Several months of low gas prices have also helped, but many credit unions have told CU Journal that in spite of saving money at the pump, members are keeping that extra money rather than spending it on a more expensive car.
Laky said that TransUnion doesn't break down its data to attribute behavior to gas prices, but predicted that as long as consumers are saving money at the pump, those extra dollars in people's wallets will eventually make its way into members' spending.
"A lot of [the low gas prices] happened as we headed into a pretty harsh winter, and as we head into summer maybe we'll see consumers open their wallets a bit and that will turn into additional vehicle demand," he said.
Auto trade journals are signaling a shift from small cars back toward SUVs and other large vehicles, which could be a reflection of lower gas prices, according to Laky.

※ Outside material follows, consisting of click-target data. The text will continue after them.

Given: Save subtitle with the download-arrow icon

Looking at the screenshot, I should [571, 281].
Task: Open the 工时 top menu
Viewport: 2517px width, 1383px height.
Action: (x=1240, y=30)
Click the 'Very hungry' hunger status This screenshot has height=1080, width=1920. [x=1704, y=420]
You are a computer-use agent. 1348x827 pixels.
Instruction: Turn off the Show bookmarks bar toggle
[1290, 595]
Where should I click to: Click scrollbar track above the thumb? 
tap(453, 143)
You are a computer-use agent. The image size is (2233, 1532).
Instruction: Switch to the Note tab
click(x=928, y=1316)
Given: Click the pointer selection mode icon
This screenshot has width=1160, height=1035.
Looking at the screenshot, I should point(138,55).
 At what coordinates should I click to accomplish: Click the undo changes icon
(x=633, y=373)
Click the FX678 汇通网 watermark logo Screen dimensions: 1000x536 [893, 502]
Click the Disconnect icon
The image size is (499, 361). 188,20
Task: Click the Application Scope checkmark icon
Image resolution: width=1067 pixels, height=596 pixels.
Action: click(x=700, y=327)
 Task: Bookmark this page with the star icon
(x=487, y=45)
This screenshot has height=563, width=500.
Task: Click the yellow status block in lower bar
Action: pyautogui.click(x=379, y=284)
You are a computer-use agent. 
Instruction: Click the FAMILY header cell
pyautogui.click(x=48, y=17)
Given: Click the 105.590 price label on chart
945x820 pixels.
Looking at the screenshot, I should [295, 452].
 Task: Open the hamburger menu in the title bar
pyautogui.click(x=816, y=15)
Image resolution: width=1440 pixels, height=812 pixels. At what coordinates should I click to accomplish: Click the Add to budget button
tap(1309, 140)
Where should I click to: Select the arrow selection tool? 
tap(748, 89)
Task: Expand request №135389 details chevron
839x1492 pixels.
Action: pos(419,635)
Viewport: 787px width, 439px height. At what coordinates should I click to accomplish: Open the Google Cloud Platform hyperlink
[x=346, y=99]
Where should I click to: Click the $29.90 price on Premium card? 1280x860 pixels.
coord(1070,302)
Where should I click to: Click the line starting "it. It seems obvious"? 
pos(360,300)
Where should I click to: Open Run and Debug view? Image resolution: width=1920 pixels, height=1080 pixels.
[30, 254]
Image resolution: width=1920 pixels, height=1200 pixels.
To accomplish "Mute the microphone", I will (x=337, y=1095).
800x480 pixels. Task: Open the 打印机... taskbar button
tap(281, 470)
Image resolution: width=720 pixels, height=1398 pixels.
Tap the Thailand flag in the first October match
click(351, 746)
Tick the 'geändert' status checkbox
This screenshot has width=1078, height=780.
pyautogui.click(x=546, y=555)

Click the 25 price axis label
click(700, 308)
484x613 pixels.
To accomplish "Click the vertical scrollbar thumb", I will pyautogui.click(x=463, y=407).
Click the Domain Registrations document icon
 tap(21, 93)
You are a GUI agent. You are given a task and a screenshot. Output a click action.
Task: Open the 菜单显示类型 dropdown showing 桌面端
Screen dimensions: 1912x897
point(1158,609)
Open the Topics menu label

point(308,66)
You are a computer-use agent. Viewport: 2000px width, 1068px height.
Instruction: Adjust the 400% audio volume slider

But Klees said that "value cars" that are dependable, affordable and get good mileage continue to be strong sellers, especially among millennials.
"I still believe you'll see a shift away from SUVs, away from trucks, away from 14 miles-per-gallon," Klees said.
While young consumers want safety, value and environmentally friendly vehicles, many members over age 40 are less concerned with gas prices and more concerned about lifestyle—a comfortable car that they can use to haul teenagers around but that might not get the best mileage, he said. "You just see a lot of money with consumers 40 and older that are saying 'Gas prices be damned, I'm going to drive what I want to drive.'"
In It for the Long Haul
A strong economy and more durable, longer-lasting cars are also leading to an increase in lending terms, with some lenders—including credit unions—pushing terms on new car loans out as long as seven or eight years.
"A long term can be a good thing for making an affordable loan to that term for the member if the term of that loan closely matches the expected lifetime or usage of the vehicle," said TransUnion's Laky. "If you plan to own a car for seven years, at a good rate, the credit union does a good service by giving a seven-year term, because it makes the car more affordable. If you plan to trade the car in in three years, maybe taking a longer term creates a little more risk both for you and the credit union."
EFG's Klees said that while he has a hard time imagining 84 months as the new standard for new auto loans, longer terms offer credit unions an opportunity to serve their members with flexible terms.
"Credit unions have the flexibility and freedom of going with whatever term they want, whether it's 69 months or 64 months, so [CUs might consider] taking a look at a customized term approach tied into monthly payment for each individual member," he said. While that's not done very often, it offers credit unions a chance to get creative.